Taiji, das bedeutet Meditation und Körperbeherrschung. Es ist in jedem Alter erlernbar und durch seine Langsamkeit frei von Verletzungsrisiko und Leistungsdenken. In China,dem Ursprungsland des Taiji, wo es seit Jahrhunderten geübt wird, bekommt man einen guten Eindruck von dieser Kunst, wenn man früh genug aufsteht und morgens in den Park geht. Dort sind die verschiedensten Bewegungsformen und -stile des Taiji zu beobachten. Vor allem zwischen 6.00 und 7.00 Uhr treffen sich dort die chinesischen Taiji-Praktiker und beginnen ihren Tag mit dem"Schattenboxen". Den Europäer zieht es dagegen doch eher weg von den staunenden Augen des Publikums und zum Lernen bietet sich der Feierabend an Stelle des Termins vor Arbeitsbeginn an.
Die langsame Form
Noch im 19. Jahrhundert wurde Taiji in China intensiv als Kampfkunst trainiert. Ziel war es, sich selbst oder andere zu verteidigen. So wurde z.B. die Leibgarde des chinesischen Kaisers in dieser Kampfkunst unterrichtet. Heutzutage wird Taiji meist eher als Körpererfahrung, Meditation in Bewegung oder Heilgymnastik trainiert. Für viele Menschen im Westen ist gerade die Vereinigung der Gegensätze Ruhe und Bewegung attraktiv. In einer Welt der Hektik und des Sitzens ist das Bedürfnis sich zu entspannen, aber sich auch zu bewegen, leicht zu verstehen.
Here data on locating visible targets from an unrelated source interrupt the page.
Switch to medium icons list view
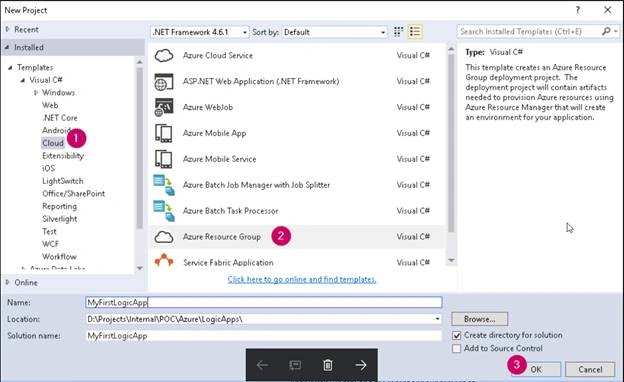The height and width of the screenshot is (382, 624). point(415,32)
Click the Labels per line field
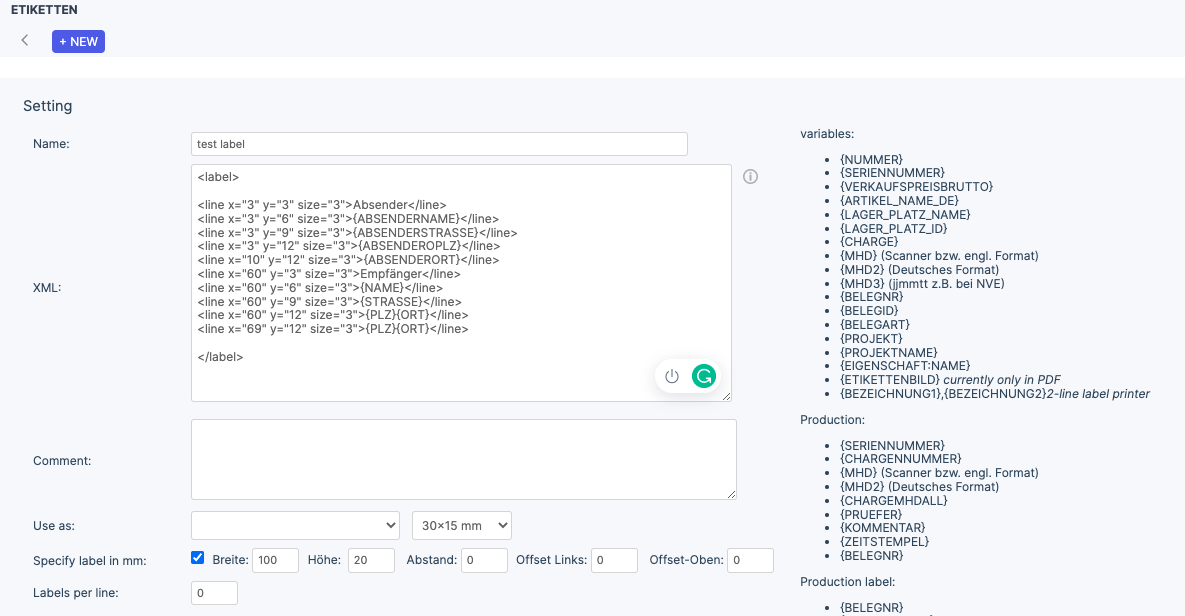Viewport: 1185px width, 616px height. [x=214, y=593]
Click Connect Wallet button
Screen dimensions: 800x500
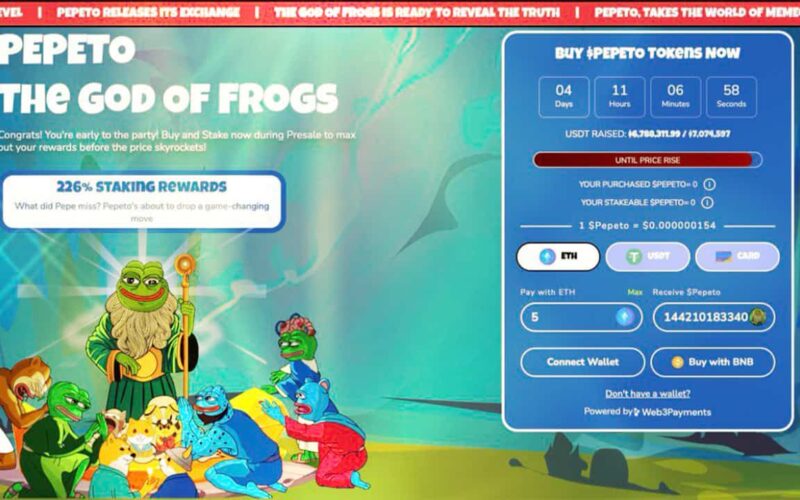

Diese gesundheitsfördernde und entspannende Wirkung findet sich vor allem in der langsamen Form. Sie ist eine Folge von natürlichen Bewegungen, die langsam, locker und fließend ausgeführt werden. Die Bewegungen der Form entfalten sich ohne Kraft auf natürliche Weise durch die Gelenke hindurch. Sie werden dabei korrekt und präzise ausgeführt und von einer natürlichen Atmung begleitet. Der Geist ist entspannt, ohne sich stark anzustrengen oder gar abzumühen, in einem Zustand natürlicher Behaglichkeit und Ungezwungenheit.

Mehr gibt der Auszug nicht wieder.